O que está em jogo neste processo: o futebol e a época 2026/27 de cerca de 1.500 atletas que hoje dependem destes donativos.
Onde os dois processos se tocam
Os processos são independentes, mas o destino de um condiciona o outro. Se o património do Clube for vendido em leilão, o Bessa e o complexo mudam de mãos, e qualquer futuro desportivo passa a depender de quem os comprar. Se a SAD for liquidada sem plano aprovado, a actividade do futebol pára, mesmo que o Clube sobreviva como associação.

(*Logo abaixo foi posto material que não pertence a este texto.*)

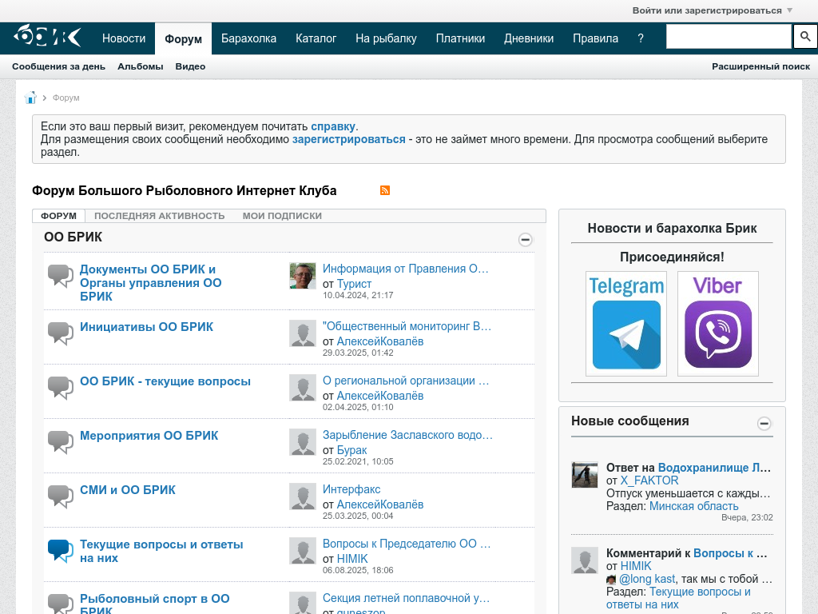This screenshot has height=614, width=818.
Task: Click the blue unread icon for Текущие вопросы
Action: [x=60, y=550]
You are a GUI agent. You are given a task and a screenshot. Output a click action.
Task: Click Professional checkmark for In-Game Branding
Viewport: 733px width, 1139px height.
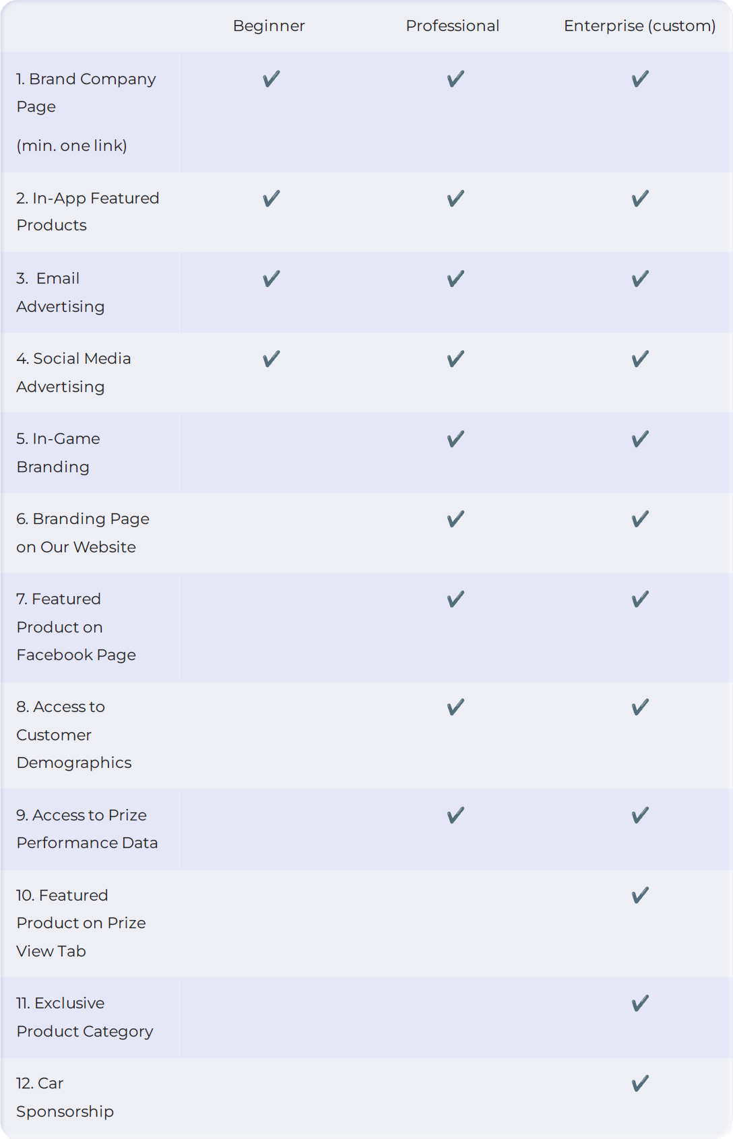pyautogui.click(x=456, y=439)
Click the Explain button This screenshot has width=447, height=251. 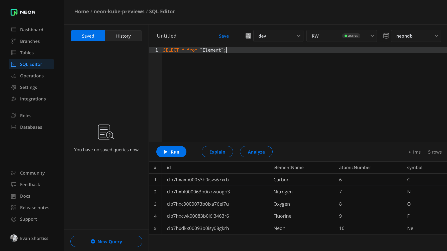click(217, 152)
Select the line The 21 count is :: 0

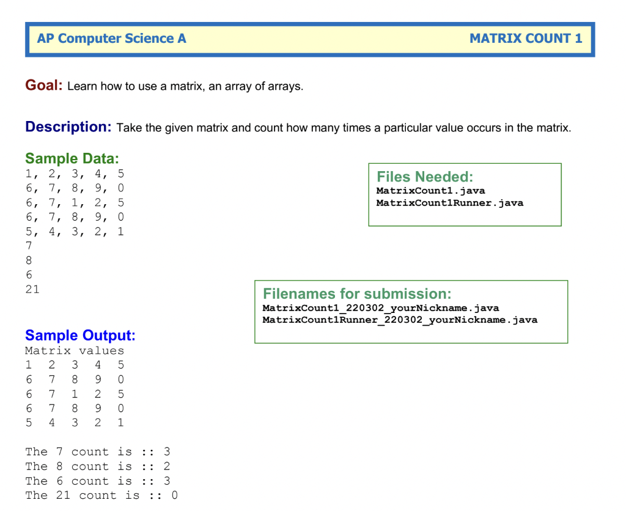coord(101,495)
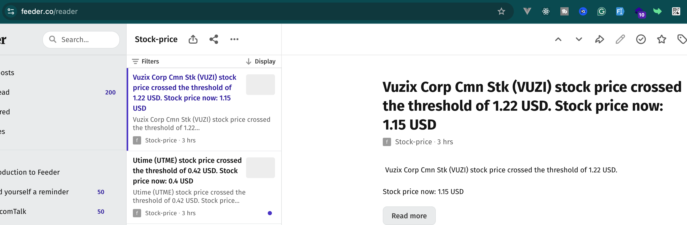Go to previous post with up chevron
Screen dimensions: 687x225
tap(558, 39)
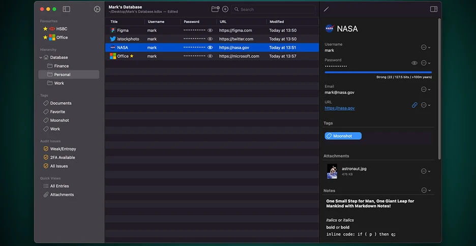Open the Notes section options dropdown
Screen dimensions: 476x246
point(426,190)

Há ainda uma terceira frente, na cidade: a Assembleia Municipal do Porto debateu o caso a 29 de Junho, na sequência de uma petição pública com quase duas mil assinaturas, e estão em cima da mesa instrumentos como a classificação do Estádio do Bessa como bem cultural de interesse municipal. Essa via não trava, por si só, nenhuma das insolvências, mas pode condicionar o que um comprador pode fazer com o estádio.
Perguntas rápidas
Quem manda no Clube neste momento?
Na gestão corrente, a Administradora de Insolvência, com a comissão de credores. A Direcção eleita mantém-se em funções institucionais mas está afastada da gestão do estabelecimento desde 18 de Fevereiro de 2026. A Assembleia Geral continua a ser, nos termos do Art.º 58.º dos Estatutos, a autoridade suprema do Clube.
O Boavista pode acabar?
O Clube, enquanto associação de sócios, não desaparece automaticamente por causa da liquidação. O que está em risco real é o património (que pode ser vendido) e a actividade desportiva profissional (que depende do processo da SAD). Um Boavista sem Bessa e sem futebol profissional seria juridicamente possível e desportivamente uma refundação.
O que pode um sócio fazer?
Três coisas concretas: manter as quotas em dia logo que o Clube reabra as renovações (hoje congeladas), porque é isso que dá plenitude de direitos e peso formal à voz dos sócios; acompanhar os acontecimentos com informação verificada; e participar nos actos formais do Clube quando existirem. Foi por falta de quotas em dia que 130 das 270 assinaturas da petição de Abril não foram validadas.